4. Confirm Cloudflare auth:
   wrangler whoami
   If not authenticated, run wrangler login and wait for me to complete browser login.
5. Determine the Cloudflare target that serves my real domain:
   - If the domain is served by Cloudflare Pages, use DEPLOY_TARGET=pages and PROJECT_NAME=<pages-project>.
   - If the domain is served by a Cloudflare Worker static-assets app, use DEPLOY_TARGET=worker and WORKER_NAME=<worker-name>.
   - If this is unclear, inspect Cloudflare via wrangler where possible and ask one concise question with the likely options.
6. For Cloudflare Pages only, create the Pages project once if needed:
   wrangler pages project create <pages-project>
   If it asks for a production branch name, press Enter.

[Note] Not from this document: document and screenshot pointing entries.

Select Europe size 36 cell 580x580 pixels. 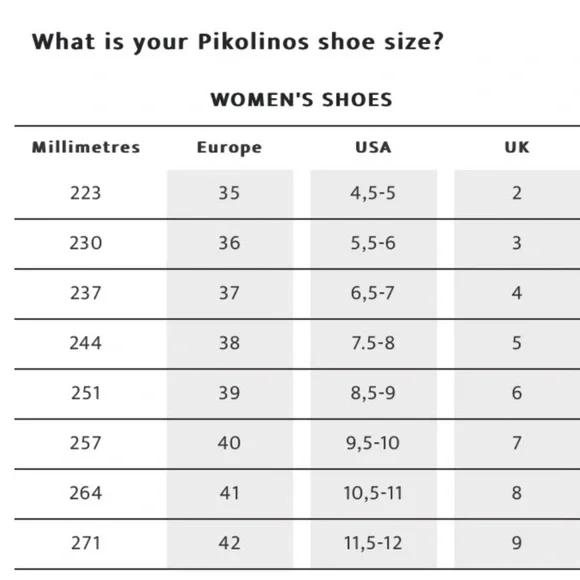[x=230, y=243]
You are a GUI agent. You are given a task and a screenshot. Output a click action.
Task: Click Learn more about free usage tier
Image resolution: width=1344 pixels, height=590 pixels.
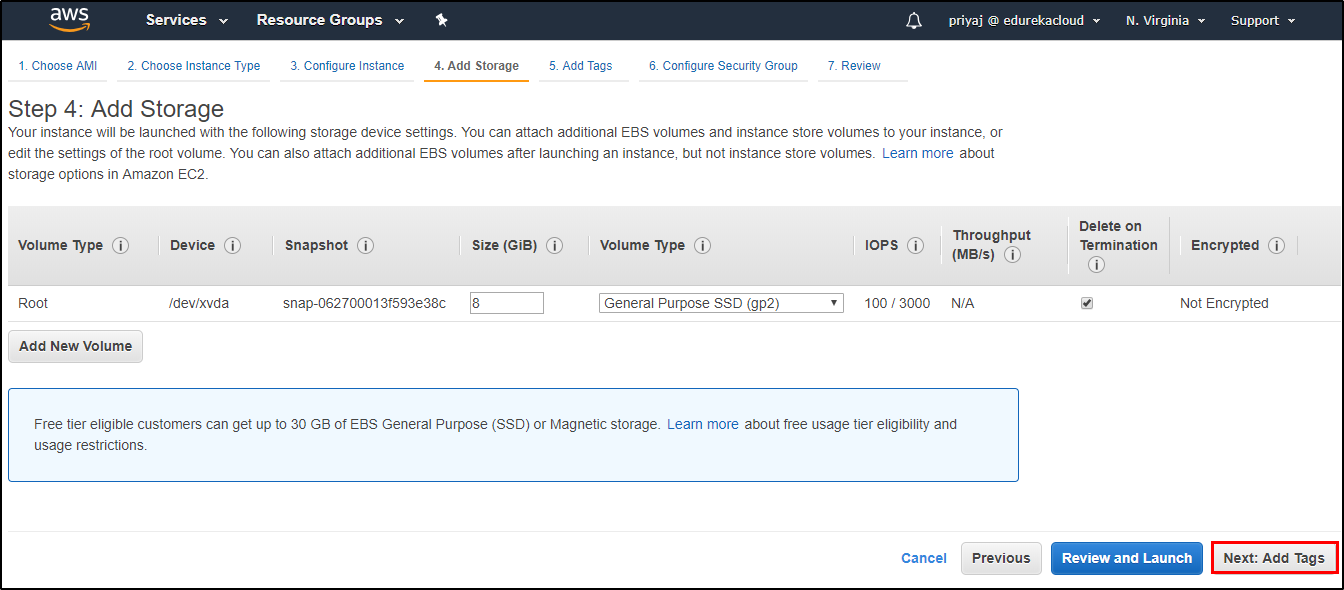703,424
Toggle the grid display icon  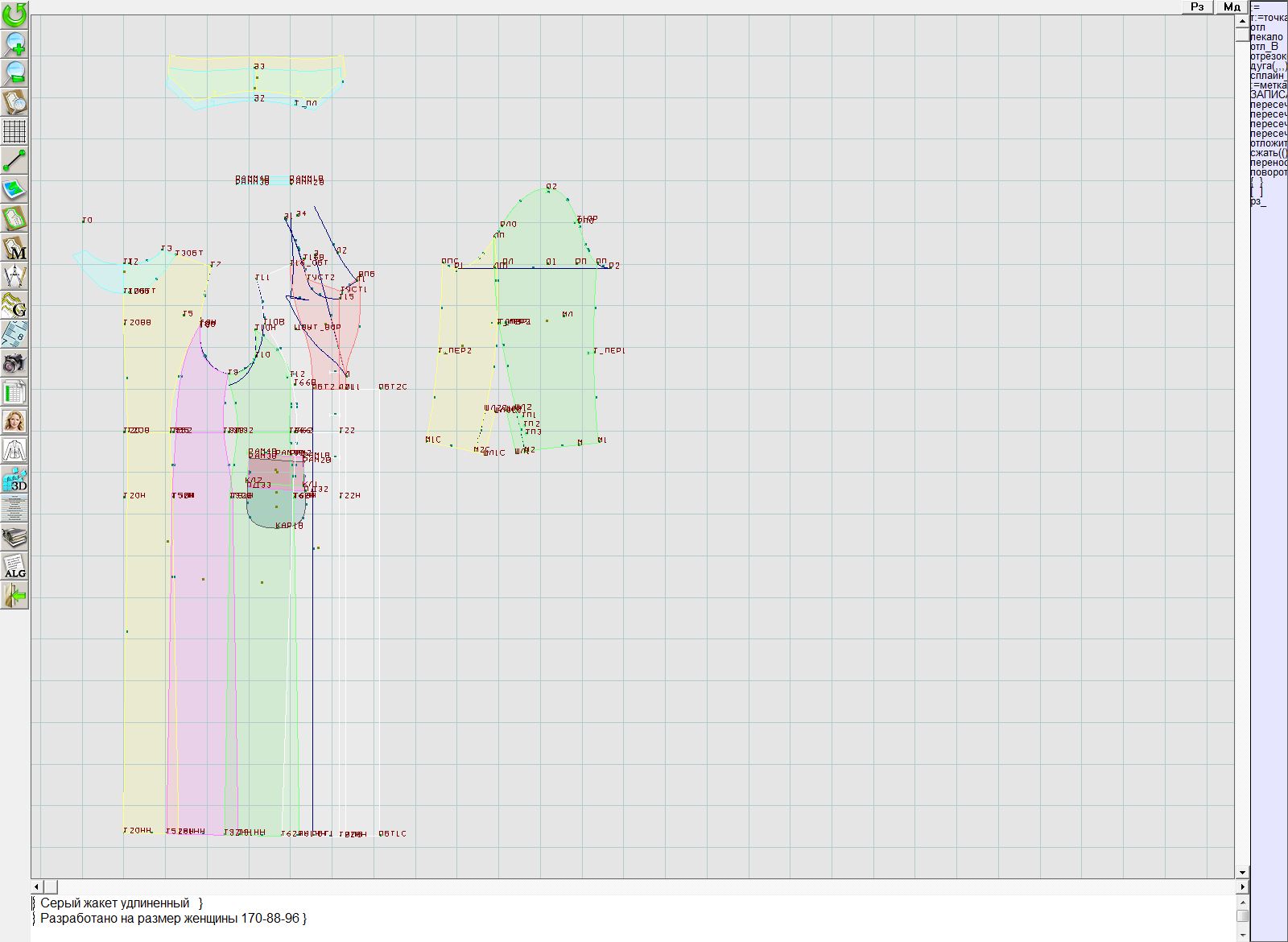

PageWatch deploys the folder directly, so no Git branch is required.
7. Install PageWatch as a background service with the downloaded script:
   For Pages:
   WATCH_DIR=/absolute/path/to/site PROJECT_NAME=<pages-project> LIVE_URL=https://example.com ~/Downloads/pagewatch.sh --install-service

   For Worker static assets:
   WATCH_DIR=/absolute/path/to/site DEPLOY_TARGET=worker WORKER_NAME=<worker-name> LIVE_URL=https://example.com ~/Downloads/pagewatch.sh --install-service

   Optional debounce:
   DEBOUNCE=10 WATCH_DIR=/absolute/path/to/site PROJECT_NAME=<pages-project> LIVE_URL=https://example.com ~/Downloads/pagewatch.sh --install-service
   Re-run --install-service with a new DEBOUNCE value later to change it.
8. Verify:
   ~/.pagewatch/pagewatch.sh --status
   The service should be running:
   - macOS: launchd LaunchAgent
   - Linux: systemd user service
   The log should include:
   live - checked https://example.com
9. Make or touch a harmless file in WATCH_DIR, wait for PageWatch to deploy, then verify the public LIVE_URL changed or at least produced a new successful deploy log.
10. Report back:
   - WATCH_DIR
   - DEPLOY_TARGET
   - PROJECT_NAME or WORKER_NAME
   - LIVE_URL
   - DEBOUNCE
   - service type
   - status command
   - log path
   - latest successful deploy/version if available

Useful commands:
~/.pagewatch/pagewatch.sh --status
tail -f ~/.pagewatch/pagewatch.log
~/.pagewatch/pagewatch.sh --uninstall-service
Requirements

The pieces are ordinary.

node.jsNeeded because Wrangler runs on Node.
wranglerThe Cloudflare CLI that performs the deploy.
fswatchThe macOS watcher. Linux uses inotify-tools.
cloudflareA Pages project or Worker that serves the final domain.
Automatic

Save here. See it there.

PageWatch keeps the loop small: your folder changes on your own machine, the watcher notices, and the public site follows soon after.

A folder of site files on a personal computer automatically syncing to a public website.
The site updates from the folder you already edit.